### Tâches à réaliser
1 > Répondez à ces questions sur l'extrait consacré au prix du remdesivir :
(a) Combien Gilead fera-t-il payer au gouvernement américain par bouteille de remdesivir ?
(b) Quelle fonction Andrew Hill occupe-t-il ?
(c) Quel prix une entreprise a-t-elle annoncé en Inde pour son traitement avec une version générique du remdesivir ?
2 > Rédigez la suite de l'extrait sur le prix du remdesivir, à partir de sa dernière phrase.

─── Extrait fourni ───

Il a fièrement annoncé que Gilead ne ferait payer au gouvernement américain que 390 dollars par bouteille de Remdesivir. En moyenne, une cure dure cinq jours et il faut six flacons pendant cette période. Cela porte le prix total du traitement à 2.340 dollars par patient, soit environ 2.000 euros.
“Ce prix sera le même pour tous les gouvernements du monde entier”, déclare M. O’Day dans sa lettre. La Belgique devra donc également payer cette somme lorsque le médicament sera mis sur le marché européen à la fin du mois d’août. Gilead pense que cette tarification est plus qu’équitable.
La bouteille à un euro
Cependant, il y a ceux qui pensent différemment. Andrew Hill, directeur de recherche à l’université de Liverpool, affirme dans un article que le coût de la matière première nécessaire pour fabriquer une bouteille de remdesivir est d’environ 1 euro. Cela porterait le prix d’un traitement complet à 6 euros. En d’autres termes: plus de 300 fois moins que ce que Gilead veut faire payer aux gouvernements.
La firme conteste la conclusion d’Andrew Hill et affirme que ses calculs sont erronés. Cependant, ils semblent pouvoir produire en Inde à un prix beaucoup plus bas. Dans ce pays, le médicament n’est pas breveté et au moins une entreprise a déjà annoncé que son traitement avec une version générique du remdesivir ne coûterait que 360 euros.

─── Données disponibles ───

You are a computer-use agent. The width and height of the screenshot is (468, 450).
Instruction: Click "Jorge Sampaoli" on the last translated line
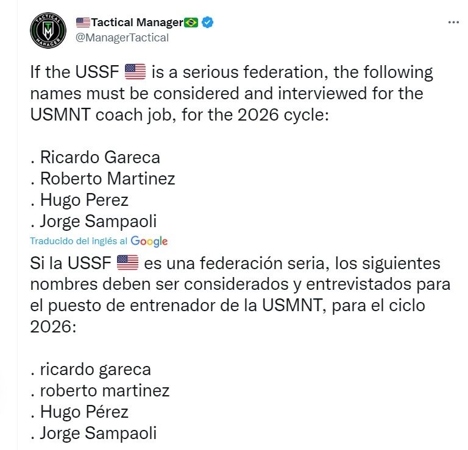(x=98, y=433)
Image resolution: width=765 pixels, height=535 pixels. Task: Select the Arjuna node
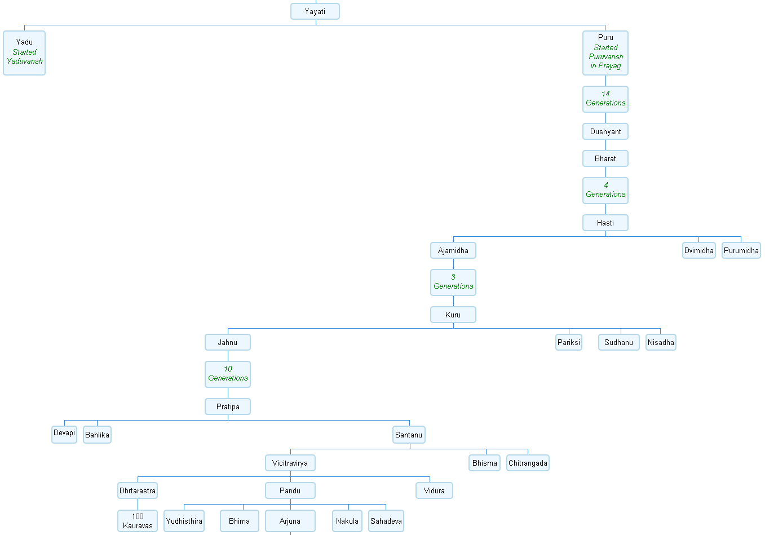[x=290, y=520]

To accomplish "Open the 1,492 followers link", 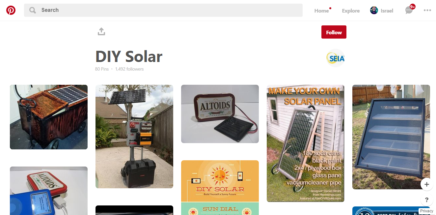I will (129, 69).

───

### Réponses
1 >
(a) 390 dollars par bouteille.
(b) Il est directeur de recherche à l'université de Liverpool.
(c) 360 euros.

2 >
Les chances de survie
L’Institut ICER, une organisation à but non lucratif spécialisée dans le calcul de la valeur des médicaments, arrive également à une conclusion différente de celle de Gilead. Comme il n’a pas encore été prouvé que le médicament a un impact significatif sur la survie des patients atteints du Covid-19, l’ICER estime la valeur d’un traitement pour la société à 260 euros pour le moment. Ce n’est que s’il était réellement prouvé que les chances de survie augmenteraient que l’ICER jugerait opportun de demander 2.000 euros et plus pour un seul traitement.
Cette dernière suggestion de tarification est également controversée. Premièrement, elle ne prend pas en compte les millions que Gilead a reçus du gouvernement pour développer le remdesivir. L’ONG Public Citizen a calculé qu’au moins 60 millions d’euros de l’argent des contribuables ont été utilisés pour réaliser des études qui ont bénéficié au développement du médicament.
Deuxièmement, des détracteurs pointent du doigt la méthode utilisée par l’ICER pour attribuer un prix aux médicaments. Pour chaque année de vie supplémentaire en bonne santé que génère un médicament, le prix peut être un peu plus élevé. Les opposants trouvent ce concept illogique. Selon eux, cela signifierait que désormais les constructeurs automobiles seraient également autorisés à faire payer 100.000 euros une voiture pour leurs airbags, car ils sauvent des vies.
“Pas le moment de faire de gros profits sur le dos des citoyens”
Les discussions sur le remdesivir relancent le débat sur le prix des médicaments. La crise du coronavirus leur donne même une toute nouvelle dimension. Vendredi, pas moins de 30 procureurs généraux américains (démocrates et républicains) de différents États américains ont envoyé une lettre enflammée au président Trump et au gouvernement fédéral, leur demandant de retirer le brevet de Gilead et d’organiser la production du remdesivir via le gouvernement.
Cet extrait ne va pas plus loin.